◆ What is expected
Copy out, unchanged, the entries below from the "The height and width of the screenshot is (870, 1200)." line to the final line. Omit pictures.

◆ Records to use

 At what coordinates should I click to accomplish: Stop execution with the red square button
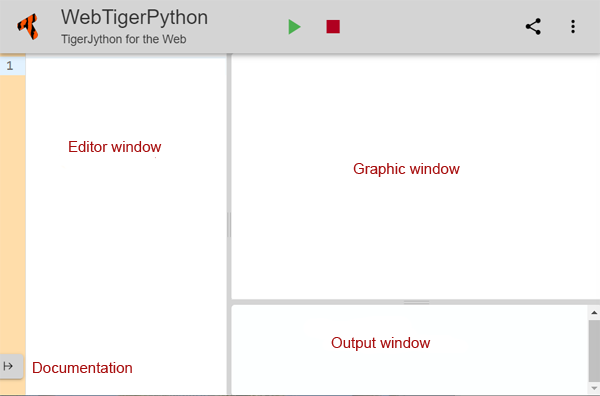coord(333,27)
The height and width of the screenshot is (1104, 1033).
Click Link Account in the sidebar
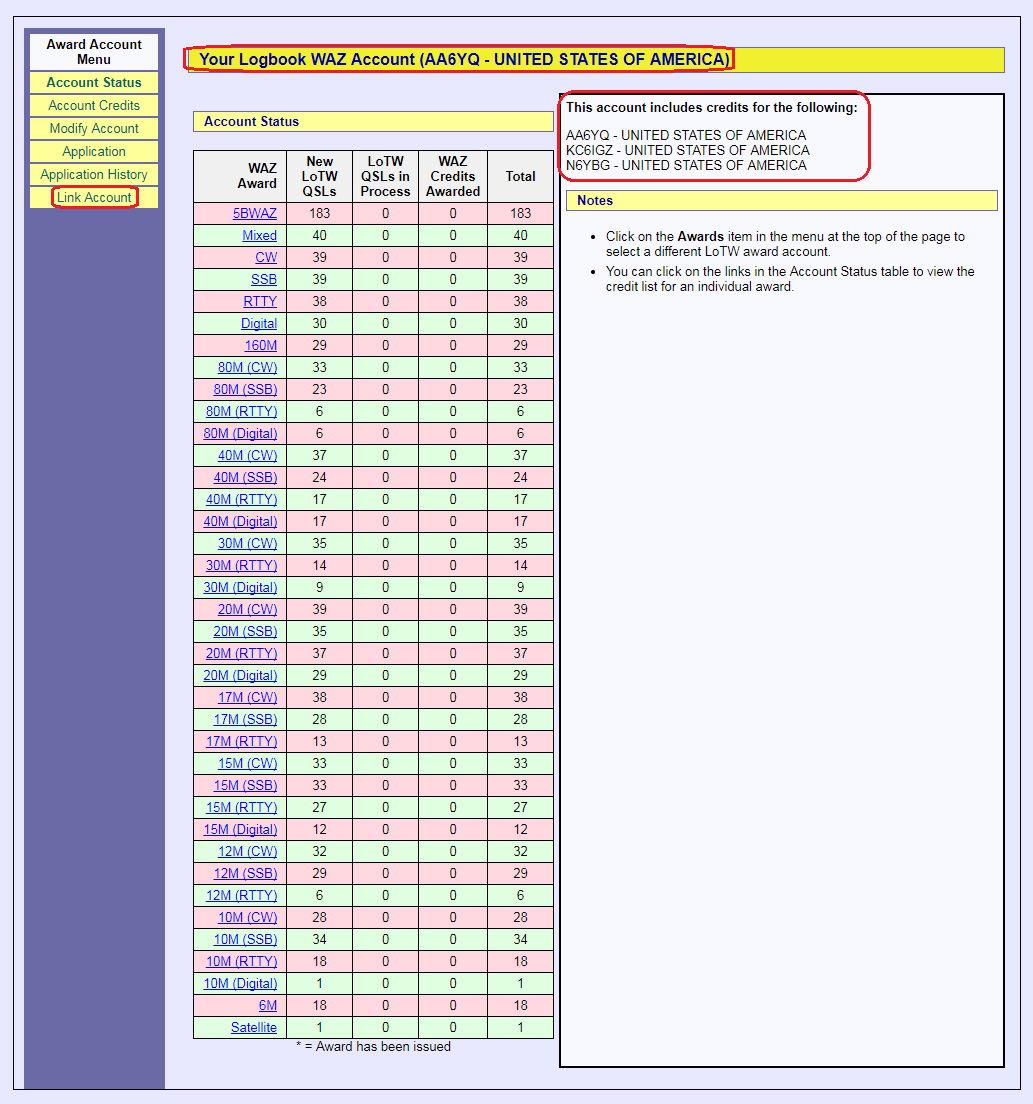tap(94, 198)
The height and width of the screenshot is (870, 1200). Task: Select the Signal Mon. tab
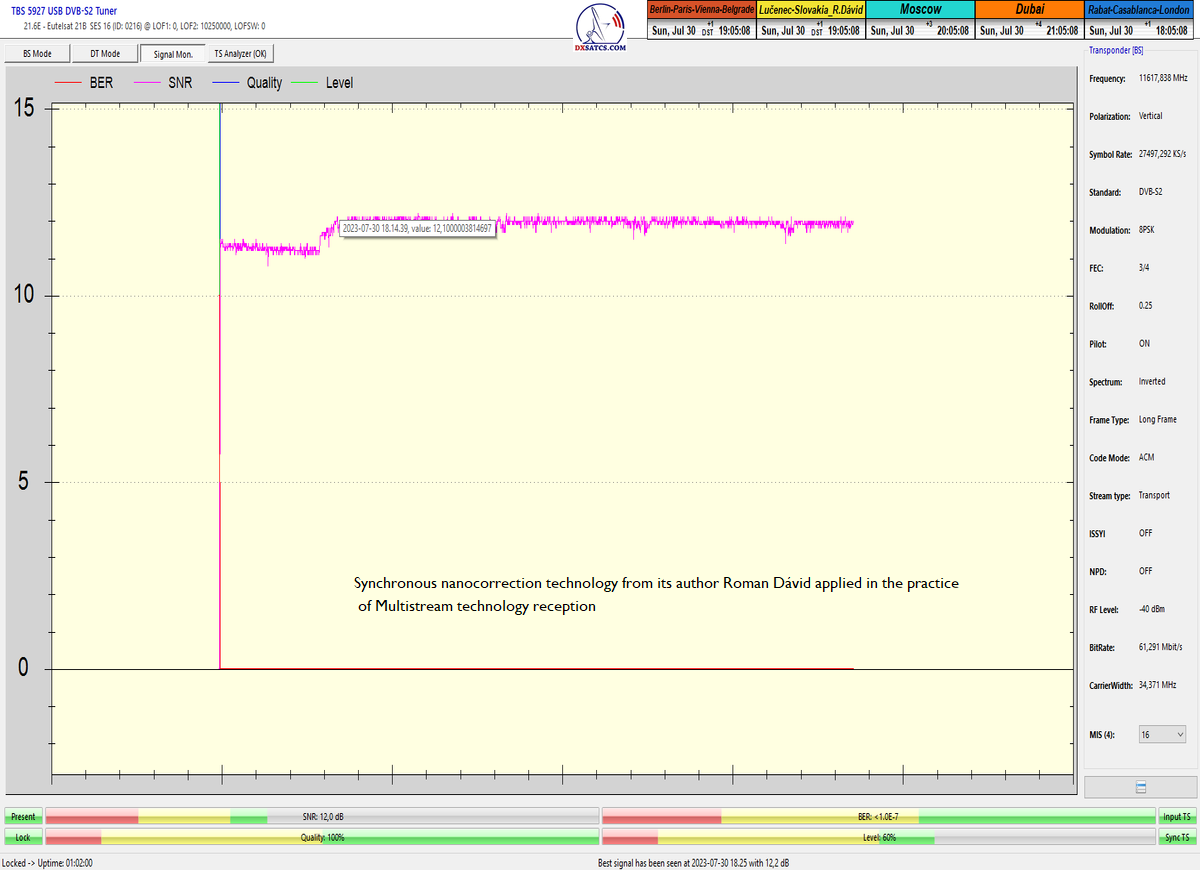(172, 54)
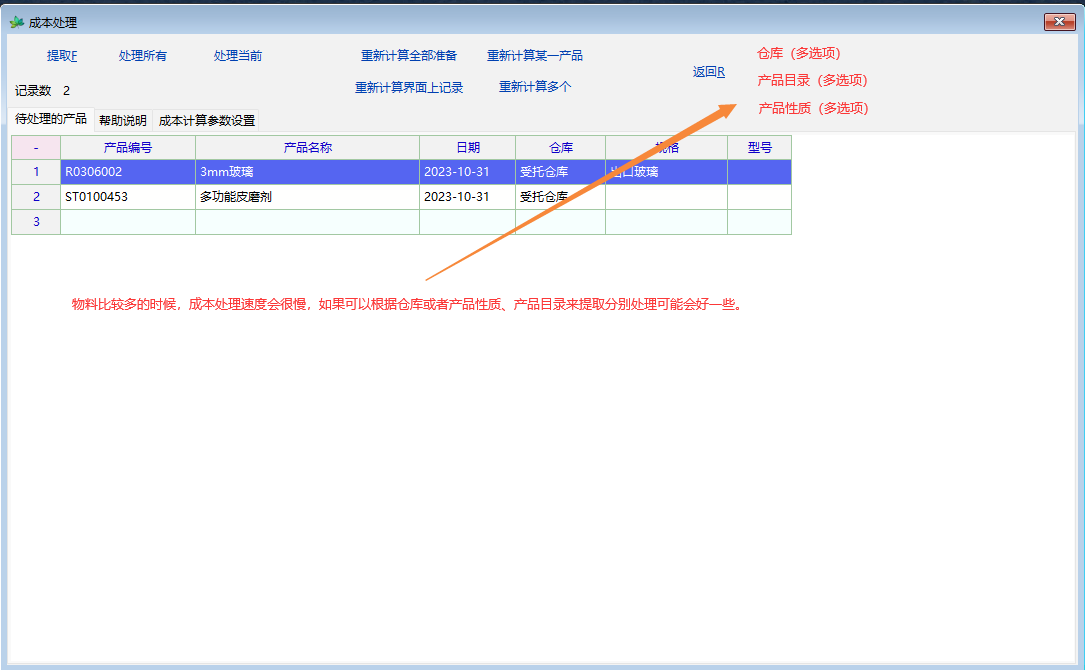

◆ Answer space
The height and width of the screenshot is (870, 1200). Task: Select the Signal Mon. tab
(172, 54)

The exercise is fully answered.